I can hear him, now, even in darkness, a trickster under the moon, bristling his feathers, sounding as merry as a man whistling in a straw hat, or a squeaky gate to the playground left ajar or the jingling of a star, having wandered too far from the pasture.

—Judith Harris

I ask them to discern a tone for the description. Through annotation and discussion, students notice how the words trickster, merry, bristling, whistling, jingling, and playground add a whimsical feel. They label the tone as fun, happy, or mischievous. Simple enough.

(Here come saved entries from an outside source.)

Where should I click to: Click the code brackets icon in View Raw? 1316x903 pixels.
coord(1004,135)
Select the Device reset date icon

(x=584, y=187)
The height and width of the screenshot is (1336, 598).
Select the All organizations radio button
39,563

On the second read, I provide the poem in its original form.

Mockingbird

I can hear him,
now, even in darkness,
a trickster under the moon,
bristling his feathers,
sounding as merry
as a man whistling in a straw hat,
or a squeaky gate
to the playground
left ajar
or the jingling of a star,
having wandered too far
from the pasture.

—Judith Harris

Something magical happens when I ask them to annotate similes and prepositional phrases. Students highlight in the darkness and as merry as . . . a squeaky gate and ask if there is a second, darker tone. As students read more deeply, the man whistling in the straw hat sounds ominous, especially in relation to the abandoned playground. Because, by now, they are assigning a sinister feeling to the squeaky gate left ajar. They wonder if the playground is abandoned. If so, maybe it’s empty because it is evening, after all the speaker mentions stars. Might the playground be empty for some other reason? Is the man in the straw hat up to no good? Students recognize how the form of the poem encouraged them to pay more attention to certain words and phrases.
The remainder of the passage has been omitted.